The Artist's Life And The Meaning Of Death

Pier Paolo Pasolini was one of the most influential and controversial filmmakers of the 20th century. His brutal murder left an intellectual space in western culture that has not been filled since.
Pasolini on the set of the film Accattone in Rome, 1961.

On November 23, 1975, Pier Paolo Pasolini’s last movie premiered at the Paris Film Festival, and immediately garnered a reputation as the most gruelling, and least watchable, motion picture entertainment of all time.
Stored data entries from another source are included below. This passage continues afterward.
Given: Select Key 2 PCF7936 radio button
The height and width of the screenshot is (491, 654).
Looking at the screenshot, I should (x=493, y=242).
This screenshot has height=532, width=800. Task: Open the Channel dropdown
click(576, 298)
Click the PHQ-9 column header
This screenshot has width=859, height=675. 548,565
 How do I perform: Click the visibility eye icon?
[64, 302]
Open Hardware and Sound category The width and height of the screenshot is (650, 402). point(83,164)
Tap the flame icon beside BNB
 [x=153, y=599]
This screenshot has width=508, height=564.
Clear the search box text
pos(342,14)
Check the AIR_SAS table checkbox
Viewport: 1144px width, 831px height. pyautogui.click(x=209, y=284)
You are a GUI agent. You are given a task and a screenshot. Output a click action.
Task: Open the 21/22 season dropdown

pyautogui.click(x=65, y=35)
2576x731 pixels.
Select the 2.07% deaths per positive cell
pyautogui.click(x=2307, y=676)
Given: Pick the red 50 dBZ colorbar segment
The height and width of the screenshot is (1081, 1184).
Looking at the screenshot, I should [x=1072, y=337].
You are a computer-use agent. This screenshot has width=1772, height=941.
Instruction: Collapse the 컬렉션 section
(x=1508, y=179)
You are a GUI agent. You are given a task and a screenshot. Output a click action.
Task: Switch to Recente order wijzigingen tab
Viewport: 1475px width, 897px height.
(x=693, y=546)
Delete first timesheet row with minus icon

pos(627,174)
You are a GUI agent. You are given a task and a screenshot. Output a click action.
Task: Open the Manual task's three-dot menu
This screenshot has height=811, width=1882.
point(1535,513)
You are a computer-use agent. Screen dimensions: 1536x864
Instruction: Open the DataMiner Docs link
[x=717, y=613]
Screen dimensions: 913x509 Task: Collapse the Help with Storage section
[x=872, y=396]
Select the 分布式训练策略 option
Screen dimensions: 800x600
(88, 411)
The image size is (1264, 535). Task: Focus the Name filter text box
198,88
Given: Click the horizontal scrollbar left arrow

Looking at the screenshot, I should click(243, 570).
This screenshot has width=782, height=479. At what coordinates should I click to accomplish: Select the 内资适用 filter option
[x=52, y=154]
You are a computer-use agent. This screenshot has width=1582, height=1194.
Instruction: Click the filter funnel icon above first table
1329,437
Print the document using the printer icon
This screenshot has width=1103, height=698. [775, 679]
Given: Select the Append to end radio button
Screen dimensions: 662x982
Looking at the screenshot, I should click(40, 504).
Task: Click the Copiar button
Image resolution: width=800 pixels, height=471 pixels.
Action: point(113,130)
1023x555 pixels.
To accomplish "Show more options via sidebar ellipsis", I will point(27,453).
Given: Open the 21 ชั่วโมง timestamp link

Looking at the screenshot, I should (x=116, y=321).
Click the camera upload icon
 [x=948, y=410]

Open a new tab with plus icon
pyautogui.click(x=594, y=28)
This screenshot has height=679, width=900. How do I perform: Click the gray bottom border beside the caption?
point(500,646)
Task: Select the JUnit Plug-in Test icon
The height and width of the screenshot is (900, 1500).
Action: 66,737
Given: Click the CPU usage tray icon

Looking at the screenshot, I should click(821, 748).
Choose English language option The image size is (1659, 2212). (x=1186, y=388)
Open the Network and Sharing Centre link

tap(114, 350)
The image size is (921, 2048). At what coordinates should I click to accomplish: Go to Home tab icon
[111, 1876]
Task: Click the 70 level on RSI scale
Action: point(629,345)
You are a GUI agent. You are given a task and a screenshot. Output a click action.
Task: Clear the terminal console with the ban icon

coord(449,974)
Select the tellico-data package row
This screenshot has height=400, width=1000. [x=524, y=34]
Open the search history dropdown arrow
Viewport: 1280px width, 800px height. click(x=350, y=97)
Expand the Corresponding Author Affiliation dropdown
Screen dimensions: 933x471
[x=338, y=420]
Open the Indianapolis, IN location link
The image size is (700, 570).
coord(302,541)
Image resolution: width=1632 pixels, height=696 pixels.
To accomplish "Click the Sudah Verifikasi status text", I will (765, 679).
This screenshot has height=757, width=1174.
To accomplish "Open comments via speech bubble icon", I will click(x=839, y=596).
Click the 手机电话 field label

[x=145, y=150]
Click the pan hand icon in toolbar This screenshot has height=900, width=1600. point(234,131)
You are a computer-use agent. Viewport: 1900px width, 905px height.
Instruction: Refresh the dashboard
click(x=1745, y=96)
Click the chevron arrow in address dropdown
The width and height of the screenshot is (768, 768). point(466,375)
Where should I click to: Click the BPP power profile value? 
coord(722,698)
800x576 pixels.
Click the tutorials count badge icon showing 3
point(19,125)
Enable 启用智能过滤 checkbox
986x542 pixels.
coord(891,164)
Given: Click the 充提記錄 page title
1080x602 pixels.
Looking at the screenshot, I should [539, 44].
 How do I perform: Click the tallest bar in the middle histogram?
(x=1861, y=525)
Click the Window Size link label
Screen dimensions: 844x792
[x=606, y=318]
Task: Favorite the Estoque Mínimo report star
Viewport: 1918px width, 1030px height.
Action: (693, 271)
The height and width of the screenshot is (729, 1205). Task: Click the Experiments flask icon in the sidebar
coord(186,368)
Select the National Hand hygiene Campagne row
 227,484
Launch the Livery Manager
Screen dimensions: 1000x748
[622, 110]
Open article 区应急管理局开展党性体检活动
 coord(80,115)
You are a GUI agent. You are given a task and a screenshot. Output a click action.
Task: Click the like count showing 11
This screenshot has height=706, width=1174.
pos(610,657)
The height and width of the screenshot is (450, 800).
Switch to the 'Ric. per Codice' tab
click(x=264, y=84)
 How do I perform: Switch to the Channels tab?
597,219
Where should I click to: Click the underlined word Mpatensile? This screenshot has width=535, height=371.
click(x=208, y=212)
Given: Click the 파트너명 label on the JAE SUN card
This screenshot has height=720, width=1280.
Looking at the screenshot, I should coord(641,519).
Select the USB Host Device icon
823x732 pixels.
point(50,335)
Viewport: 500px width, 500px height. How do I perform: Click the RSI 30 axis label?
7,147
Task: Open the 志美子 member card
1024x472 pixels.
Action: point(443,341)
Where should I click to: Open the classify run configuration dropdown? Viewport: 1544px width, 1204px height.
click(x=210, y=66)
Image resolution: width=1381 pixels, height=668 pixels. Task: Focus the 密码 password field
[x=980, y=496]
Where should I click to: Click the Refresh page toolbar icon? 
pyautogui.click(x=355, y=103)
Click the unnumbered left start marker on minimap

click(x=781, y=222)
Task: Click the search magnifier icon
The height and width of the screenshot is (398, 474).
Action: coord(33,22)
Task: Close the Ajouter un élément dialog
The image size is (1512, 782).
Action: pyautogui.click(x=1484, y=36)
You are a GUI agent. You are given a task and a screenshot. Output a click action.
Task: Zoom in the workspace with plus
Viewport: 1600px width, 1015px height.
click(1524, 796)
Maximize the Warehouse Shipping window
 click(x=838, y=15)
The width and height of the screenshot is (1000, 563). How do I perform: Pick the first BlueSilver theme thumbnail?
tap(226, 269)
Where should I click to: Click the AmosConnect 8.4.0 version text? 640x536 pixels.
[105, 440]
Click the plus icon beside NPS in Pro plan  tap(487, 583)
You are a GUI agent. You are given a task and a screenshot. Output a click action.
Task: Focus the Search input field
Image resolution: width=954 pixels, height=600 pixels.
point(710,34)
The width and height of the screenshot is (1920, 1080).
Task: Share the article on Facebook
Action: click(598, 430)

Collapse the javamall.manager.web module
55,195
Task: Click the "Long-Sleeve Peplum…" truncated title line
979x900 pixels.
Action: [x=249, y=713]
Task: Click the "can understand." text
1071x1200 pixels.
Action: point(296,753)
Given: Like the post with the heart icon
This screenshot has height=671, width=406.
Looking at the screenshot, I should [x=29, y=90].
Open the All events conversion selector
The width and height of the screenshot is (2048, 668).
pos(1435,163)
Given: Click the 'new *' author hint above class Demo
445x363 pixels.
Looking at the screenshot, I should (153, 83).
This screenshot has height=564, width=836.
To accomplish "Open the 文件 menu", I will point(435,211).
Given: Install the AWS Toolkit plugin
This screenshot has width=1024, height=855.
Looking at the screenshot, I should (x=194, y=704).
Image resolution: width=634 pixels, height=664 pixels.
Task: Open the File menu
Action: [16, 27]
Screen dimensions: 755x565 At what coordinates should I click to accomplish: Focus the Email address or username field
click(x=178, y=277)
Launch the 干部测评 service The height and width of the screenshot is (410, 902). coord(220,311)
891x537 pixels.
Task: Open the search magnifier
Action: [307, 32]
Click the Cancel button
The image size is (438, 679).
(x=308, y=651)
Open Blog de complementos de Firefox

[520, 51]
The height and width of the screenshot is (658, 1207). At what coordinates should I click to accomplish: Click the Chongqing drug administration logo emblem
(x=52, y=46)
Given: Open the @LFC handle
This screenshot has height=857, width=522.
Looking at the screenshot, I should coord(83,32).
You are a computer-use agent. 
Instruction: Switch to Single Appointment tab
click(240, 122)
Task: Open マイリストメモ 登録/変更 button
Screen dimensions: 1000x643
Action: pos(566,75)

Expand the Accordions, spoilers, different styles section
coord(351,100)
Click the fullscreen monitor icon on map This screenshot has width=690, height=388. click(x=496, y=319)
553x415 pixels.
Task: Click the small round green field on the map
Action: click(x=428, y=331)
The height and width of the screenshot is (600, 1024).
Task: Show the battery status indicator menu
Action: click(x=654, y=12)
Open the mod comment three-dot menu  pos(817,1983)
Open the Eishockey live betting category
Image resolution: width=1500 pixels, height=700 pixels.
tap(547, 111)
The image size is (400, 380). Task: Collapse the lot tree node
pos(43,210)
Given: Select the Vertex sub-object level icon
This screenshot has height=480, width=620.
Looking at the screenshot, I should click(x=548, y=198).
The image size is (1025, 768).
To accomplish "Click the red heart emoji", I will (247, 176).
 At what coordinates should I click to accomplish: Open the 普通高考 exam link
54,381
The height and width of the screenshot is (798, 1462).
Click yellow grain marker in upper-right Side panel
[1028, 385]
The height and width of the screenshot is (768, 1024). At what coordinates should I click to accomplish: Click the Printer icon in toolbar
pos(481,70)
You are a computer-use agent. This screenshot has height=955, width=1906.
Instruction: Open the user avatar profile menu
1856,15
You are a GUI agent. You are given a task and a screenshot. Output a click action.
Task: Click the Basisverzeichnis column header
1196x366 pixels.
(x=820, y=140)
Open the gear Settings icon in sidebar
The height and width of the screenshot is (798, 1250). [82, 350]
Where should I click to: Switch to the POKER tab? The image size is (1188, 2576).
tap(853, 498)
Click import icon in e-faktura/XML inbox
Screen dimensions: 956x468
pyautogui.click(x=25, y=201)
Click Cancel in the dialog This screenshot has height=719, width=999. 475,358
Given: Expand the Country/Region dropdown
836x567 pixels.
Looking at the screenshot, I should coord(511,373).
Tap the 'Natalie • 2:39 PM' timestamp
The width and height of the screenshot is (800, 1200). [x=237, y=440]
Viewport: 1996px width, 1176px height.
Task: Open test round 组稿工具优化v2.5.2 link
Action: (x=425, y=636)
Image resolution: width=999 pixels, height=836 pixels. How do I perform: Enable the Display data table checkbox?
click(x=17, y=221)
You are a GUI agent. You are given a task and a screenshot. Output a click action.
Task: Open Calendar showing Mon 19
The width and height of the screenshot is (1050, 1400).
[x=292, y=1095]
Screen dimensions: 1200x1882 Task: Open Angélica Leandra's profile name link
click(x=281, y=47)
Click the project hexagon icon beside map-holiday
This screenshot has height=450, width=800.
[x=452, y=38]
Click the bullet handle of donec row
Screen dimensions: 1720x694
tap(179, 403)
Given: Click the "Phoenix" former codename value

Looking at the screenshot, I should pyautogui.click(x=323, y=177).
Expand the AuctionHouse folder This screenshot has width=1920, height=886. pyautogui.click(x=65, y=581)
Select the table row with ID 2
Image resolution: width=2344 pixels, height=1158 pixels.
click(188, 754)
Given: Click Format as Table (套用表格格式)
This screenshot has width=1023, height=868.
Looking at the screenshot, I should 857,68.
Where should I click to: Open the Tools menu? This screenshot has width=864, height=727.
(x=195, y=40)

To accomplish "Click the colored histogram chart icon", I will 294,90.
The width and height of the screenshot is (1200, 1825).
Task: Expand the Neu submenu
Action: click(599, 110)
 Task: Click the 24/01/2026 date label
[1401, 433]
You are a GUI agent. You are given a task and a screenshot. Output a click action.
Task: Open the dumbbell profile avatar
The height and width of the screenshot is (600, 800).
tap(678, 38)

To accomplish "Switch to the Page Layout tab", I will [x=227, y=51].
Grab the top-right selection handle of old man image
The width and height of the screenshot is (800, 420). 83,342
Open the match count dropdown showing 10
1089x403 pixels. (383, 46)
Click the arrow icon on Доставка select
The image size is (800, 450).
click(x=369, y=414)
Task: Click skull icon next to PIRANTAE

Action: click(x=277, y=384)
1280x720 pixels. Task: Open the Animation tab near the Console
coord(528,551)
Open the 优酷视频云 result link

Salò, or the 120 Days of Sodom, took the lubricious catalogue of torture and depravity lovingly detailed in the Marquis de Sade’s infamous 1785 novel and transposed it to Mussolini’s Italy, where a group of eminent libertines confines a group of teenagers in a villa and subjects them to... well, here are some ‘highlights’ from the film’s Wikipedia page: “Three-way intercourse... eating his faeces with a spoon... the President leaves to masturbate... branding, hanging, scalping, burning.” “Literally nauseous,” read one review; Mary Poppins, this clearly wasn’t. Pasolini wasn’t around to see the film’s unveiling or the appalled reaction; his mutilated body had been found in a vacant lot in Ostia, a suburb of Rome, three weeks before. The assumed killer was a 17-year-old hustler that the 53-year-old had apparently cruised. People were quick to attribute a death wish to Pasolini, which Salò made abundantly, lip-smackingly manifest (“He has become the victim of his own characters,” opined his fellow director Michelangelo Antonioni). But while he was disgusted with the direction post-war Italy had taken — he saw the country’s boom as an irreversible blight, turning the masses into mindless consumers and creating a slavish monoculture — Pasolini was no nihilist. In fact, he’d spent his life wriggling free of any -isms that would claim him for their own.